* Okuma parçası:
►
Yaşımız ilerledikçe “hayat tecrübesi” denilen bir olgunluğa doğru yol alırız doğal olarak. Çocuklar ve gençler tarafından soru yağmuruna tutulmamızın nedeni de bundandır. Yaşadığımız olaylar, karşılaştığımız insanlar, okuduğumuz kitaplar, izlediğimiz her şey bizi etkiler ve birçok konu zihnimize yerleşerek sonraki yaşamımızda kullanacağımız bilgiler olarak yerlerini alırlar.
Ne var ki günümüzün ekonomik zorlukları, sosyal ve kültürel olaylar bu bilgi birikimimizi kullanmamız için yeterince destek olmuyor bize.
Ne sıradan vatandaşlar olarak ne devleti yöneten her kademedeki insanlar olarak ne özel sektör ne kamu sektöründe çalışanla ne de kendi işiyle iştigal edenler olarak, zihinlerimizde biriken bu bilgileri yeterince verimli bir şekilde kullanamıyoruz.
Bu birikimlerimizi hep bireysel menfaatlerimize yöneltmiş durumdayız. Toplumsal bir kaygımız neredeyse kalmamış durumda. Varsa da şahsilik yoksa da özel menfaatlerimiz...
Eskiden köylerde insanların bir imece kültürü bir yardımlaşma gelenekleri vardı. Herkes birbirini tanıyordu. Örnek olarak harmanda işi kalanın işi tüm köylüler tarafından bir araya gelinerek görülüverirdi. Kimin hangi partiden hangi mezhepten olduğuna bakılmadan hem de...
Ya şimdi?
◄
* Veri kümesi içeriği:
►
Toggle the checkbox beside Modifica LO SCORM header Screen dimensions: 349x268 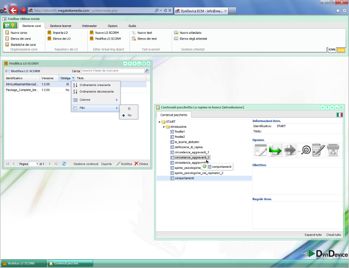[x=9, y=70]
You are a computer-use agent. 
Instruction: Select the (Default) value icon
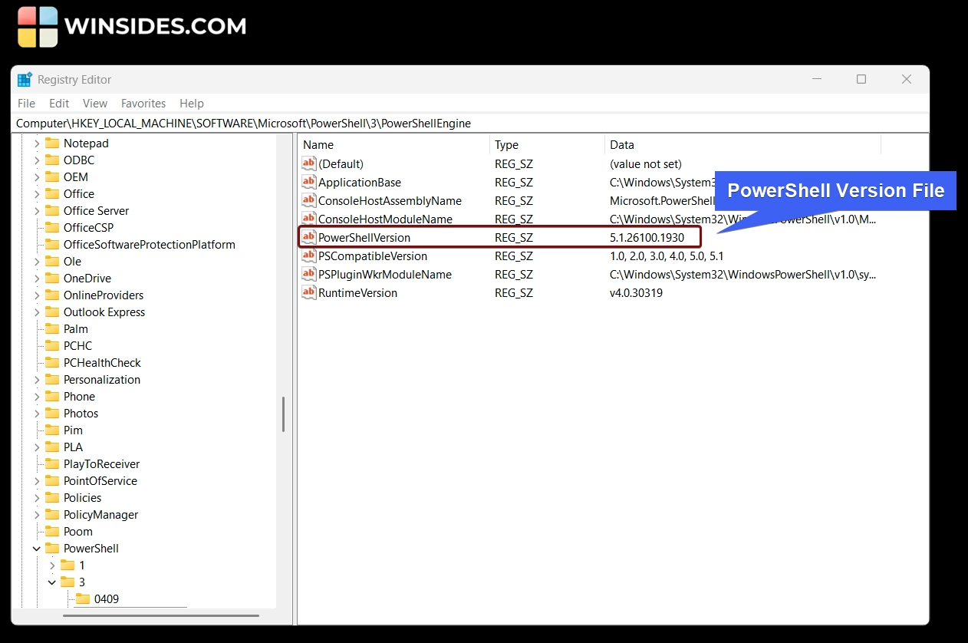click(309, 164)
◄
* Görev amacı:
Okuma parçasına göre şu soruları kısaca yanıtlayın:
(a) Çocuklar ve gençler tarafından soru yağmuruna tutulmamızın nedeni nedir?
(b) Zihnimizde biriken bilgileri kullanmamız için bize yeterince destek olmayan neler sayılıyor?
(c) Eskiden köylerde harmanda işi kalan birinin işi nasıl görülürdü?

* Alıştırma çıktısı:
(a) Yaşımız ilerledikçe "hayat tecrübesi" denilen bir olgunluğa doğru yol almamız.
(b) Günümüzün ekonomik zorlukları ile sosyal ve kültürel olaylar.
(c) Tüm köylüler bir araya gelerek, kimin hangi partiden ve hangi mezhepten olduğuna bakmadan o işi görüverirdi.